The Transformer Attention Head

See What the AI is Looking At: Visualising the Core Mechanism of LLMs.

Self-Attention Visualizer

Target Word: Hover over a word.

This simulation shows the **Attention Score** (focus) when the model processes the target word.

High Attention | Low Attention

Query, Key, and Value (The Core Concepts)

Every word in a sentence is processed through three mathematical projections: the Query (Q), the Key (K), and the Value (V). The Query is the question asked by the current word. The Keys are the labels of all other words.

The model compares the Query against all Keys to determine relevance.

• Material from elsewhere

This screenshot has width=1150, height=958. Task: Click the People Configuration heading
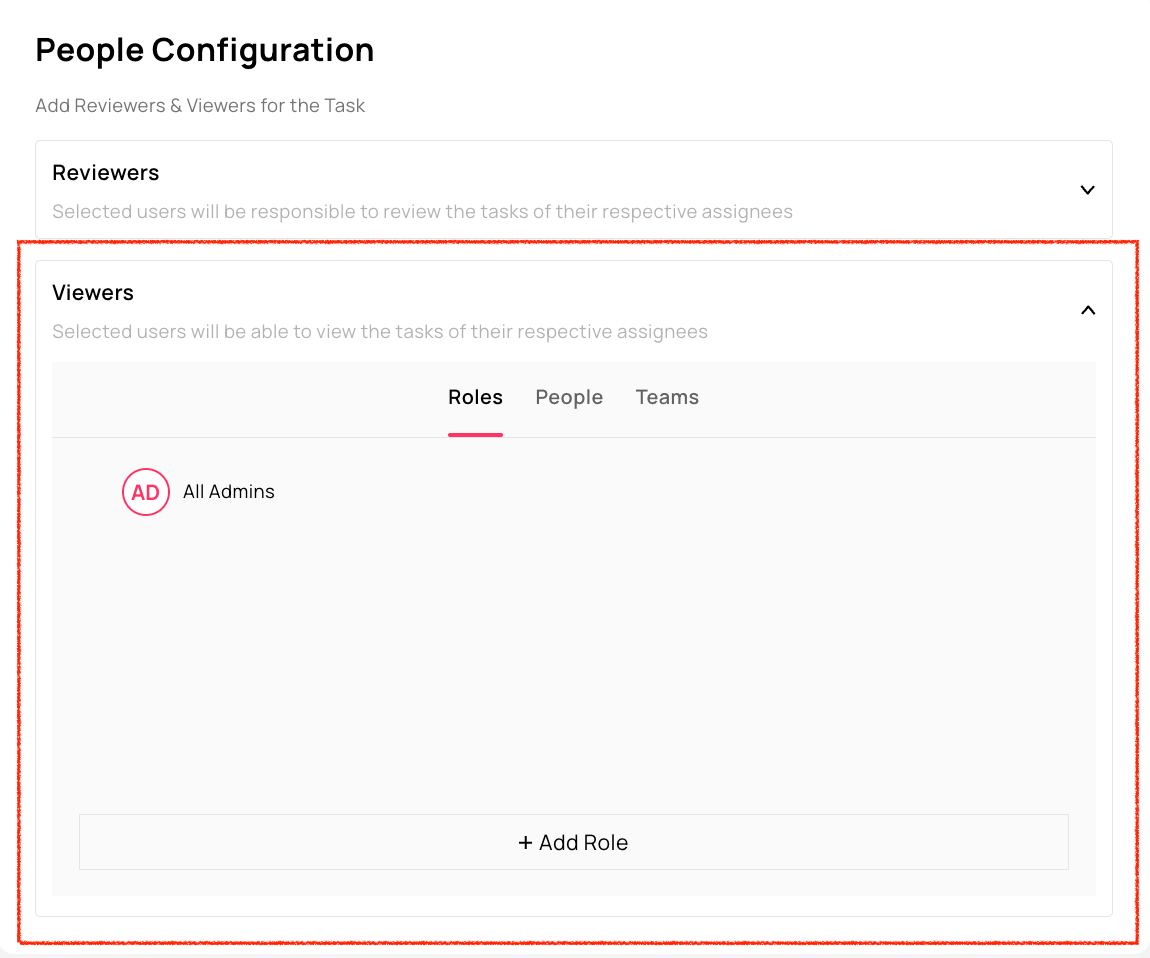coord(205,50)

The results are then used to weight the Values, effectively creating a focused summary of the entire sentence for the target word.

The Attention Score (The Focus)

The heart of the mechanism is the Attention Score. This score is a single number that measures how relevant each surrounding word is to the current target word. The score determines the intensity of the visualisation.

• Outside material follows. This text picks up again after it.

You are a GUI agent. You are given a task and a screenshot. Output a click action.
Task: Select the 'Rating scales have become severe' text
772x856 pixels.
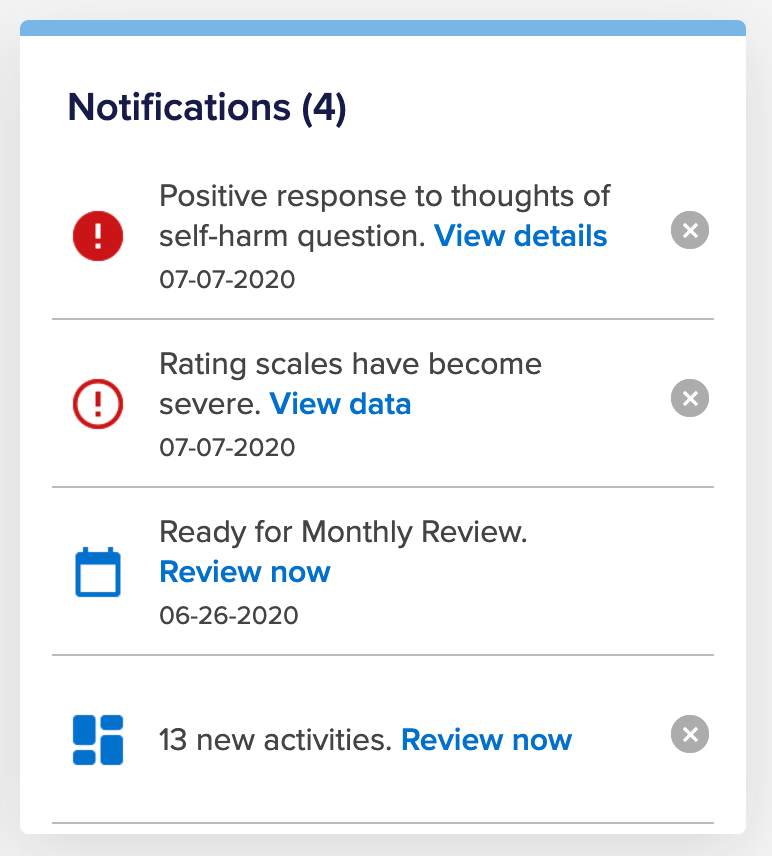[350, 384]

In this tool, when you hover over a target word, a beam of light projects to every other word. The intensity and width of the beam visually represent the calculated Attention Score—a strong beam indicates high relevance, showing the model is heavily focusing on that context word.

Multi-Head Attention (The Diverse View)

A full Transformer doesn’t use just one Attention Head; it uses many (Multi-Head Attention). Each head learns to look for a different type of relationship.

For example, one head might look for grammatical relationships (verbs to subjects), while another might look for semantic relationships (nouns to related adjectives). This parallel processing allows the model to build a rich, multi-faceted understanding of the input.